As our population ages, a question arises in the senior years – Downsize (rightsize) or look at options to age in place, staying in your home and finding a way to unlock the equity in your home to supplement your income.

An article in HouseHunting.ca reviews reverse mortgage options and the advantages and disadvantages of this relatively new mortgage product…

It’s a tempting proposition: after years of writing cheques to the bank to pay off your mortgage, the bank will write a nice big cheque for you.

That’s the allure of reverse mortgages, which allow anybody 60 or older to borrow money against the value already built up in their home. With the number of 60-year-olds in Canada expected to double in the next 25 years, demand for the product is expected to grow.

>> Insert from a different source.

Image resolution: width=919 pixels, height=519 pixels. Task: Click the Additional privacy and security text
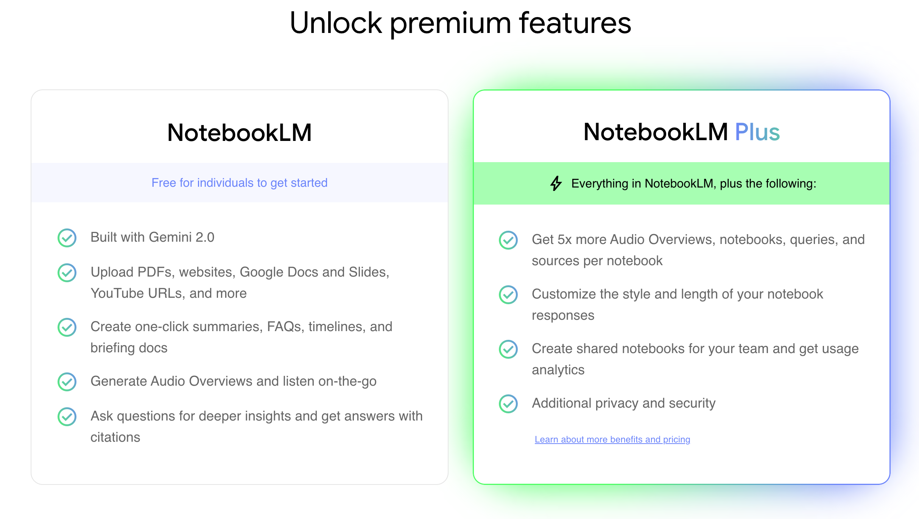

Seeing that as an opportunity, a new provider of reverse mortgages has arrived in Canada, providing some competition to the Vancouver-based Canadian Home Income Plan, which has become almost synonymous with the product over the past 20 years.

Seniors Money Ltd., based in Mississauga, Ont., started selling reverse mortgages in Ontario in 2007. By this past February, it had expanded into every other province except for Quebec, a market it expects to enter later this year or in early 2009.

There are differences between the two competing reverse mortgage products, but the basics are the same. They allow a person or a couple to convert up to 45 per cent of a home’s equity into cash, providing extra money that can come in handy during the retirement years when there’s an absence of a regular income stream.

A homeowner will usually get a lump sum upon opening an account and will make no interest payments, although the products are offering options now to receive the funds in regular instalments and make some payments along the way.

Home equity gradually decreases as the debt load goes up, but the products are designed to leave a homeowner with at least 50 per cent equity at the end of a reverse mortgage, and promise total charges will never be more than the value of the home. Reverse mortgages get repaid when a homeowner dies, the house is sold, or a pre-determined term ends, often set at 10 or 15 years.

Reverse mortgages are still a niche market; CHIP currently has 6,600 of them outstanding in Canada worth over $700 million. But they appear to be catching on with seniors, who are estimated by Statistics Canada to have 77 per cent of their net worth in their home equity. According to Greg Bandler, senior vice-president of sales and marketing for CHIP, the company’s business is now growing by over 20 per cent a year.